Ho99o9 review – power and panic from pogoing punk-rap firestarters

The Garage, London
With their abrasive anthems, the New Jersey duo could be the spiritual successors to the Prodigy’s Keith Flint

Ho99o9’s punk-rap provocations are made for performing live. The New Jersey duo’s 2017 debut, United States of Horror, full of sandpaper-throated vocals spilt over Bad Brains-ish guitars and electronic carnage, was compelling but essentially a vessel for their stage show, the pair’s calling card since emerging in 2012.

The duo (pronounced “horror”) still have the energy of those early days, if not quite the same destructive streak. They make this much clear across a set at breakneck pace. Tag-teaming vocalists Eaddy and theOGM don’t emerge in wedding dresses, smashing all equipment in sight like they did on 2015’s Warped Tour, causing their removal. But they still pogo around the stage like misfiring pneumatic drills, as abrasive anthems erupt around them: Mega City Nine from November’s Cyber Cop EP is a molotov cocktail of slasher-movie screams that sends this evening’s sell-out crowd into a panic, while Forest Fires outstrips even the chaos of Death Grips, the Sacramento noiseniks Ho99o9 often draw comparisons to.

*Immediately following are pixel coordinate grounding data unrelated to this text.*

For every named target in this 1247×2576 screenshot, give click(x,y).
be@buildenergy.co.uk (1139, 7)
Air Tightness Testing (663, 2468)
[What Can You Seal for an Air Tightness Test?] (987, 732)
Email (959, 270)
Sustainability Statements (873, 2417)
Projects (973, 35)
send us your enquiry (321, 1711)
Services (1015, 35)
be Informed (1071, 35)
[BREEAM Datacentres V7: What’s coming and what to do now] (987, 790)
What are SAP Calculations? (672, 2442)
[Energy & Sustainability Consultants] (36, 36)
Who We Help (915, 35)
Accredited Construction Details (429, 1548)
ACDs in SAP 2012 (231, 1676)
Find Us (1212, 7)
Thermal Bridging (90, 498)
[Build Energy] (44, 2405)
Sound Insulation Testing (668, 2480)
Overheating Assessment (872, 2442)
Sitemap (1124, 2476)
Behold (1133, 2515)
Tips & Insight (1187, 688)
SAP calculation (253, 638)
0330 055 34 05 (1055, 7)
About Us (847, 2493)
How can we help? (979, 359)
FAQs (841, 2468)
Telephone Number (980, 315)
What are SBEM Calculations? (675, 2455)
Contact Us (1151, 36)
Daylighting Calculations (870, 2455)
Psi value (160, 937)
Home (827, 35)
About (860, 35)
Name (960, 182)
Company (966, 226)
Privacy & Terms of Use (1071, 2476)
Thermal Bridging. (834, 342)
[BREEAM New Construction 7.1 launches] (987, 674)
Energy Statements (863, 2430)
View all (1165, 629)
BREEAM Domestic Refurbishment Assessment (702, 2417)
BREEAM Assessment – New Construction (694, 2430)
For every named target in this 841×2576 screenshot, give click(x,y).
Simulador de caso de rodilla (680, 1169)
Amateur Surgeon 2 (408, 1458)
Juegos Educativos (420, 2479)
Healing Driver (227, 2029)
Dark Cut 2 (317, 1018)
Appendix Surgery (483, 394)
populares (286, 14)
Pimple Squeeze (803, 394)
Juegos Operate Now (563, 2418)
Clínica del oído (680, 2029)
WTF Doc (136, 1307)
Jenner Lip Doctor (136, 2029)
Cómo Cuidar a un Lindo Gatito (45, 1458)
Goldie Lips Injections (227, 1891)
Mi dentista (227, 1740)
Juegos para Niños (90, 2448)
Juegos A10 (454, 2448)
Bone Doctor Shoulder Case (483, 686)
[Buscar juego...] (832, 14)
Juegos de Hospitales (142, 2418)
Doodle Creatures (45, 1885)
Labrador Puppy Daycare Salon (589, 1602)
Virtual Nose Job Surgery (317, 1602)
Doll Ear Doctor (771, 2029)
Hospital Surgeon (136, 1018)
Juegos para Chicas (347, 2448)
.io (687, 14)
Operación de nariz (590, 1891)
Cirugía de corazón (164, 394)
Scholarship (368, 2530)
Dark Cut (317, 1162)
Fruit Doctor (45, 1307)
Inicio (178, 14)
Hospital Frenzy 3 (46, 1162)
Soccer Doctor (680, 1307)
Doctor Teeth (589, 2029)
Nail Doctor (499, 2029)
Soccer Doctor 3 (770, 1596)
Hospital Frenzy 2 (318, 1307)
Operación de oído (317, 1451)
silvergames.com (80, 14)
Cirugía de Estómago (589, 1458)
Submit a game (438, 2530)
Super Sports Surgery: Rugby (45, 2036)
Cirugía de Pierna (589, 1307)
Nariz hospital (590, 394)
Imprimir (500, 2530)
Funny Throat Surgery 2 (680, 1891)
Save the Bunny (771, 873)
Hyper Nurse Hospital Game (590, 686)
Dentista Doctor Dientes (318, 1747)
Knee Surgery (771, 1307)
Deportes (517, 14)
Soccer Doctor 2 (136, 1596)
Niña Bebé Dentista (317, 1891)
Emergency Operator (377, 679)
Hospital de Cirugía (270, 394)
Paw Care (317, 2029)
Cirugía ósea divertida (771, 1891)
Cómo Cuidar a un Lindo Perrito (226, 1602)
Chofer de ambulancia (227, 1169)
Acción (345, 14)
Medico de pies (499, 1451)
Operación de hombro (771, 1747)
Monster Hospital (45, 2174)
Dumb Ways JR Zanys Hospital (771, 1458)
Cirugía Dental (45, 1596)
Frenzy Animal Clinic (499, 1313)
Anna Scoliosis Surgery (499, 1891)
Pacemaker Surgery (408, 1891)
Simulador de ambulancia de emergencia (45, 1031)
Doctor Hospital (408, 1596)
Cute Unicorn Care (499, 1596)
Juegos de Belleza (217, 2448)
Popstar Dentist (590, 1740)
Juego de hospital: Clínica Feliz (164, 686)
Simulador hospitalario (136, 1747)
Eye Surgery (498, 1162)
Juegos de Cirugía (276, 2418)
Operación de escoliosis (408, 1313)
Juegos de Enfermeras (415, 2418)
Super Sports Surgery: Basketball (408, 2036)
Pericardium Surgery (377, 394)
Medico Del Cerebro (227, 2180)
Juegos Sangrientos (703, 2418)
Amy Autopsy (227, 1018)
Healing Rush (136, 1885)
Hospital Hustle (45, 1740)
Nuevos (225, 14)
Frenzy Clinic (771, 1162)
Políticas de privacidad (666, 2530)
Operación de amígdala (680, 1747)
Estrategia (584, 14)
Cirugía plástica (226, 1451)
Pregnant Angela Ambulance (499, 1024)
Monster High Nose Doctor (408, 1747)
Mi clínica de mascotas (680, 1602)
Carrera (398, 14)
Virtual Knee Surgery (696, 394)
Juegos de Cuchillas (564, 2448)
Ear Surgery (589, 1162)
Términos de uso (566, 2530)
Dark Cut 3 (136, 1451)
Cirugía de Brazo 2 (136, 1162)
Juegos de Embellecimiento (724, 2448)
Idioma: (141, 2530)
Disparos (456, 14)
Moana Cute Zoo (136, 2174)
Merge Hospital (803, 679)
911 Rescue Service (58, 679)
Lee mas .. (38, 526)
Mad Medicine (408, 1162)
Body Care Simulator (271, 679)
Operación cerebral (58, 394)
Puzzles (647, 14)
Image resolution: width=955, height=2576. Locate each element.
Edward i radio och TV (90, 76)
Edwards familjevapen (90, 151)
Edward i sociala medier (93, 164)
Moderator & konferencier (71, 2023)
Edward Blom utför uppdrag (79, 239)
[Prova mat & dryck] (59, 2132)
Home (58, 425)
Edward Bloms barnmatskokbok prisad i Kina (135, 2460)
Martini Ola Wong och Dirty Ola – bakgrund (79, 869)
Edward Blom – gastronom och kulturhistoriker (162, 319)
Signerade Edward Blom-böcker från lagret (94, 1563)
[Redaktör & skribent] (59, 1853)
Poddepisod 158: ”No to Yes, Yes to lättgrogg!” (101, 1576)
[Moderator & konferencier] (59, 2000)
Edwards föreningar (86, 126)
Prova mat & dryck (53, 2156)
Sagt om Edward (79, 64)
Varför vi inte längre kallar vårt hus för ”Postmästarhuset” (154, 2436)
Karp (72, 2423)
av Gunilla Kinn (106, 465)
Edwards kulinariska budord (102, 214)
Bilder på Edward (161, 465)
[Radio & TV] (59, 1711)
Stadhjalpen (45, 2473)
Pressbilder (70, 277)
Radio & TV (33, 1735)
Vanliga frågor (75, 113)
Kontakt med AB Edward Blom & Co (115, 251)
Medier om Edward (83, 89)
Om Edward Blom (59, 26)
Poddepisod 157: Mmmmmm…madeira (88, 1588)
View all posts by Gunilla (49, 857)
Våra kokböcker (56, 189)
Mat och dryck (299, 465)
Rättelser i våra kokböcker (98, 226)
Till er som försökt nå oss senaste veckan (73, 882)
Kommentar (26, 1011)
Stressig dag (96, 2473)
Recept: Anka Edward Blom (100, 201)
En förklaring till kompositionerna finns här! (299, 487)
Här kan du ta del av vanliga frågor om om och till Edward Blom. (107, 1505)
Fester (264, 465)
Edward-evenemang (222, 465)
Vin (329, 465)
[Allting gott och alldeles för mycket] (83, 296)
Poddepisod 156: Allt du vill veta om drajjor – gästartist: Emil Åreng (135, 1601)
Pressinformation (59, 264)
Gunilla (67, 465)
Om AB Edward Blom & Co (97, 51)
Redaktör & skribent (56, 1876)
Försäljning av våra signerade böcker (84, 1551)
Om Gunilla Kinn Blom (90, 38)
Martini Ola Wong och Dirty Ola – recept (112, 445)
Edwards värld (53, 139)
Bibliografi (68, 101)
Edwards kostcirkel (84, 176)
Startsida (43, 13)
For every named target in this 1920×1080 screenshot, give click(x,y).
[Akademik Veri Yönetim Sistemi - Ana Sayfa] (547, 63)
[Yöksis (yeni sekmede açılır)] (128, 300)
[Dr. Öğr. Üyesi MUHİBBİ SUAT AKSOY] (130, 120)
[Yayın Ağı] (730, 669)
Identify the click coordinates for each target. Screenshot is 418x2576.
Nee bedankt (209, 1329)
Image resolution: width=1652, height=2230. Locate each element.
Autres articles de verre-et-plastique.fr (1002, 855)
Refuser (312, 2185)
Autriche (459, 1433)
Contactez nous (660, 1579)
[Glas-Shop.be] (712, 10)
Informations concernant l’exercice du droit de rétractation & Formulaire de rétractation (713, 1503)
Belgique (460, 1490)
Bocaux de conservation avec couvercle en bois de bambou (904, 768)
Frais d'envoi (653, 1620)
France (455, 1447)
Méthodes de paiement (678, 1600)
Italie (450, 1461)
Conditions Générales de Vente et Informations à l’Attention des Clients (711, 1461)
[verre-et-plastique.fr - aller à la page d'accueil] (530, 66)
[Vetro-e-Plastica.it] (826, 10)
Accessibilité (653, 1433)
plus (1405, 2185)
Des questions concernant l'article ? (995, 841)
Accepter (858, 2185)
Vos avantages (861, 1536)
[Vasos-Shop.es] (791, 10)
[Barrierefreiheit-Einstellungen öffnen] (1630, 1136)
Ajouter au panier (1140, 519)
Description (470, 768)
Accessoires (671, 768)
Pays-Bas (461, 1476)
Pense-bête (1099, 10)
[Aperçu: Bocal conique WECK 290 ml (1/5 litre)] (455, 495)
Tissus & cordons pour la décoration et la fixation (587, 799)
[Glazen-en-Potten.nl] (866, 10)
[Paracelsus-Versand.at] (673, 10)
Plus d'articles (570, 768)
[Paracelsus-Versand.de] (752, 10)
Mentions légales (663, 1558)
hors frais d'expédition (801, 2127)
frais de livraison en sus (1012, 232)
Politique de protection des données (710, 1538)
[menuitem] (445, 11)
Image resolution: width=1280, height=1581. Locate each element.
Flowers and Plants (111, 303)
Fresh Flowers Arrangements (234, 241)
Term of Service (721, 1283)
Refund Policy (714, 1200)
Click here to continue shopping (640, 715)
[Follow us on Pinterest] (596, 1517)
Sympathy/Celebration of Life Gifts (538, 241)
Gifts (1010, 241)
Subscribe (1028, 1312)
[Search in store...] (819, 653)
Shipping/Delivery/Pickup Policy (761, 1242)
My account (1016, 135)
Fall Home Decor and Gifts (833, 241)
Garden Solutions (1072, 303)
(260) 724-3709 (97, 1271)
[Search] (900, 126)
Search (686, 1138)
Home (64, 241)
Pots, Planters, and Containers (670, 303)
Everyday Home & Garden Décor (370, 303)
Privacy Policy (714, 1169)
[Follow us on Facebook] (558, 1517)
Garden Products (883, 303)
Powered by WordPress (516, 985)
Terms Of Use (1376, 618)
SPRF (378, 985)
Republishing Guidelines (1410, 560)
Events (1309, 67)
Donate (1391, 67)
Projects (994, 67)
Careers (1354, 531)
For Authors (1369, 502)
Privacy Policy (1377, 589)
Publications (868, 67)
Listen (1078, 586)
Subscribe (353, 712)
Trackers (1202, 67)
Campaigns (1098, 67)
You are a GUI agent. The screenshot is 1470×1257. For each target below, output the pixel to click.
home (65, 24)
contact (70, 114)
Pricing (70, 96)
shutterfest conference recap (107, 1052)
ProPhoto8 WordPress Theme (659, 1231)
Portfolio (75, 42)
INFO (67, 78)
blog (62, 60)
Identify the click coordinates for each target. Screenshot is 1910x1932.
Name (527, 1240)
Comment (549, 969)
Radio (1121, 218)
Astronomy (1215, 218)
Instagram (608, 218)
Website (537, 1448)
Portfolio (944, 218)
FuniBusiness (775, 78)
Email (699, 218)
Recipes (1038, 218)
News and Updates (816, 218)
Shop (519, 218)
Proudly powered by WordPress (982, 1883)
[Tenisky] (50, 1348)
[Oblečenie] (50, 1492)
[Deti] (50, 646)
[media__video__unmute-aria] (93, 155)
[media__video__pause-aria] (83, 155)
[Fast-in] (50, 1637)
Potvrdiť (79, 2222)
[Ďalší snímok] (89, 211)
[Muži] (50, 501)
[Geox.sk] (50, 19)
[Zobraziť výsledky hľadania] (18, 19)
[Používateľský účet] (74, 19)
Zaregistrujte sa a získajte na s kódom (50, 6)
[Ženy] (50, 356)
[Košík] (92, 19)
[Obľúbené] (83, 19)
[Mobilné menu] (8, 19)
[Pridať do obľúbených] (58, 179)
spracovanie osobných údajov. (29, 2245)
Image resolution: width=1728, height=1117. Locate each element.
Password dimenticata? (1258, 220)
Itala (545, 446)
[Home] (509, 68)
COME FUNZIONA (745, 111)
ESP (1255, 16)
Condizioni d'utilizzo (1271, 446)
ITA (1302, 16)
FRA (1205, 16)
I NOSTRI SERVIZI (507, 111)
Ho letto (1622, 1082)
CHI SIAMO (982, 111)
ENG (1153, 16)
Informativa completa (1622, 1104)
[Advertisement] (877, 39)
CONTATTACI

“Jump in the pit,” commands theOGM on Internet Thuggin’, dressed in a large wizard’s hat and a fluorescent orange hi-vis jacket. (The pair are clothed today: last week at a show in Berlin they were not, surging naked into a mosh pit in a video posted to Instagram.) A medley of Prodigy covers (Ho99o9 collaborated with the British dance titans on 2018 track Fight Fire With Fire) later prompts chants for late frontman Keith Flint, and more pointedly, a question: are Eaddy and theOGM the Prodigy’s spiritual successors now Flint has passed away?

Their cross-pollinated sound, forged on the internet and cranked to speaker-breaking volumes, might not have the same mainstream potential, but as tonight’s sweaty spectacle shows, Ho99o9 can start fires with just the same fervour.